CS444 Class 13

2 handouts on producer-consumer

Midterm Exam next week, Wed, Oct. 30

Next Monday: Midterm Review

 

Reading, continued:

Sec 2.3 to Sec. 2.3.4, pg. 125

Sec. 2.3.5 Semaphores, to pg. 131 (stop at user level threads)

Sec. 2.3.7 Monitors, to pg. 137 (stop before condition variables)

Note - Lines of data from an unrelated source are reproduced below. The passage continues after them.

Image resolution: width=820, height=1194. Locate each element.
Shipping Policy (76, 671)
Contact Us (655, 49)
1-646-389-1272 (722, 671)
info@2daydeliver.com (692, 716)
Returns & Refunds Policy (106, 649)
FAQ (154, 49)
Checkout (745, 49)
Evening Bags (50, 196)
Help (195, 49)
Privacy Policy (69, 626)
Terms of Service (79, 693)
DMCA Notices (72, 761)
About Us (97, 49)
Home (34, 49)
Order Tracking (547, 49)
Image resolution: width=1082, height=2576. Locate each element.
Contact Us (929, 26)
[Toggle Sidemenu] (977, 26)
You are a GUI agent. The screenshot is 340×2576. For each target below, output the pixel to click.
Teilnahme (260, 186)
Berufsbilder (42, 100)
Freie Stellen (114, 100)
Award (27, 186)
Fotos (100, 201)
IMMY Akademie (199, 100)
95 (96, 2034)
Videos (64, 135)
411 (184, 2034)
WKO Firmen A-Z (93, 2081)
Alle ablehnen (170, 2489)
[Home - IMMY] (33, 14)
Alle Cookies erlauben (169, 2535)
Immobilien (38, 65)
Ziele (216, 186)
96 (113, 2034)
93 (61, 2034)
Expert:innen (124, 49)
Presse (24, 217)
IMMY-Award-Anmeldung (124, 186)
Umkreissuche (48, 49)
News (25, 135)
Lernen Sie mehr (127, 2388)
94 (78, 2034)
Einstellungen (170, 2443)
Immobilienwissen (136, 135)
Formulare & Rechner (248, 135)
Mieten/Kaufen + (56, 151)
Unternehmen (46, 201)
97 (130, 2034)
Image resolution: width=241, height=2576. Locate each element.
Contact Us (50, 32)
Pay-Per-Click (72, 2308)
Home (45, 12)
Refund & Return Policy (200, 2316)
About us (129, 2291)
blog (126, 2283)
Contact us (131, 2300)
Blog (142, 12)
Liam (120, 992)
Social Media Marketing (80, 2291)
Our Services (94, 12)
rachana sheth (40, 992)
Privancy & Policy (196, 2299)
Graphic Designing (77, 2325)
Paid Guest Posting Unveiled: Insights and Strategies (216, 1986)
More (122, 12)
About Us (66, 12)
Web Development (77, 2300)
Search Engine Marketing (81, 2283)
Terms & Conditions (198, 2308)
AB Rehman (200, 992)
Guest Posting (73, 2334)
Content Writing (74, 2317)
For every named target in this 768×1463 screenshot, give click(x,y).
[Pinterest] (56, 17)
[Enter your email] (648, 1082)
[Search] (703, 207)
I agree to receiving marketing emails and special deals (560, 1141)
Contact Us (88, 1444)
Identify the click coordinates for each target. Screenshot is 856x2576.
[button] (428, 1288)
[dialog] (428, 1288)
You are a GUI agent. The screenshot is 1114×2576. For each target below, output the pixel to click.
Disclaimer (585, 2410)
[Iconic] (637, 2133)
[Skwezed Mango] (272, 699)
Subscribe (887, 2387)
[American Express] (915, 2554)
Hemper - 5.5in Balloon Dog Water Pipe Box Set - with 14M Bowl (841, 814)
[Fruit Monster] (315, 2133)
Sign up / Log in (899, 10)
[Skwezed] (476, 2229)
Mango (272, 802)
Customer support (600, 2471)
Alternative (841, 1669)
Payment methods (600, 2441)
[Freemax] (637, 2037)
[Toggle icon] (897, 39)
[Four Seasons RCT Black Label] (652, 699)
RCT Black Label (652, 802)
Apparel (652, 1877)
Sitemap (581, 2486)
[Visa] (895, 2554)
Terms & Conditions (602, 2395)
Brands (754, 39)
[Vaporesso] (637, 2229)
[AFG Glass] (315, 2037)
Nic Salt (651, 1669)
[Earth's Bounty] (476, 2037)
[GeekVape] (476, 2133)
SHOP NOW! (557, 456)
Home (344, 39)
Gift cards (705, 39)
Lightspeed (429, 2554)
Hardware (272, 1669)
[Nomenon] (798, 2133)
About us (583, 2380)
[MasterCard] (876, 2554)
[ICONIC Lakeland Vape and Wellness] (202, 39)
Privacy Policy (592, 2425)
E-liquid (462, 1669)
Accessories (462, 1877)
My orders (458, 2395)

Sec. 2.3.8 Message Passing, to pg. 144

Start on Sec. 2.4

 

From last time: Semaphore definition, use as mutex mechanism

 

The classic Producer-Consumer or "bounded buffer" problem

 

Think of MacDonald’s as a burger pipeline:  cook making burgers, putting them in the bin.  But if the bin fills up, the cook has to stop for a while.  The consumers come to buy burgers, and take them from the bin, but if the bin is empty, they have to wait a while.  The bin has a certain capacity.  Similarly, memory buffers have  a certain size, the "bounded buffer" idea.

 

How can we solve similar problems with data pipelines?  Spinning?  No, wastes CPU.  Instead, we want to block the waiter.

 

Solution: semaphores:  they can block for more than just mutex.  Think how they work: if sem’s count is 3, then down, down, down and sleep.  If we can arrange a count that goes to 0 at the point we need a thread to sleep, semaphores will do the job. 

 

Here we are considering a data pipeline with a buffer of a fixed number of slots, a “bounded buffer.”  Although buffers can be enlarged dynamically, that isn’t such a great idea in many cases, as a faster producer could use up a huge amount of memory and the job isn’t being finished faster.  So it’s often best to live with a fixed-size buffer as  is done in this classic problem.

 

<producer thread>

         |            producer adds items to buffer

        v

  [………..]   shared buffer of a certain fixed size

        |          

       v           consumer removes items from buffer

< consumer thread>

 

The data consumer can be controlled by a semaphore whose count tracks the number of objects in the data buffer.  Buffer empty, consumer waits.  The data producer can be controlled by a semaphore whose count tracks the number of spaces in the buffer, i.e., the number of empty slots in the buffer.  Buffer full, no empties, producer waits.

 

In Tanenbaum, Fig. 2-28, pg. 130, we have some magic C code (perhaps a preprocessor.)  On handout too. We could use the portable POSIX semaphore API instead, with sem_init(), sem_wait(), sem_post(), sem_destroy().  You can “man sem_init” for example, for more details.

 

Interpreting the pg. 130 code: it assumes threads have been created to run the producer and consumer functions, and semaphores created using the initial counts shown in the variable definitions.  For ex., “semaphore mutex = 1;”  means creation of a semaphore with initial count 1.  In reality, this requires a system call.  But OK, let’s go along with this model.  Once all these system objects (threads, semaphores) are created, the ensuing execution is clear.

 

Correction, added later: The pthreads (POSIX threads) library does support mutex variables that don’t need a system call at initialization, just a variable definition of type pthread_mutex_t initialized to value PTHREAD_MUTEX_INITIALIZER. I guess the pthreads library keeps track of addresses in use when it sees the pthread_mutex_lock(&mutex) and/or pthread_mutex_unlock(&mutex) calls, i.e., the system is self-initializing to minimize the number of needed calls.  See Love,  Linux System Programming, 2nd Edition, pg. 236. This mutex uses the new Linux futex system call, see the Wikipedia Futex article if interested.

 

Shared data. Note that the variables represent data in memory shared between the threads, i.e., the data of the process virtual machine of the process that has the producer and consumer threads (and has an original thread too, unless the original thread runs one of producer and consumer.)

 

Example trace of execution, on a uniprocessor, so only one thread can be running at a time.  Suppose the consumer starts first:

Initially: empty: ct = 100, full: ct = 0, mutex: ct = 1

Consumer calls down on full: but 0, so blocks…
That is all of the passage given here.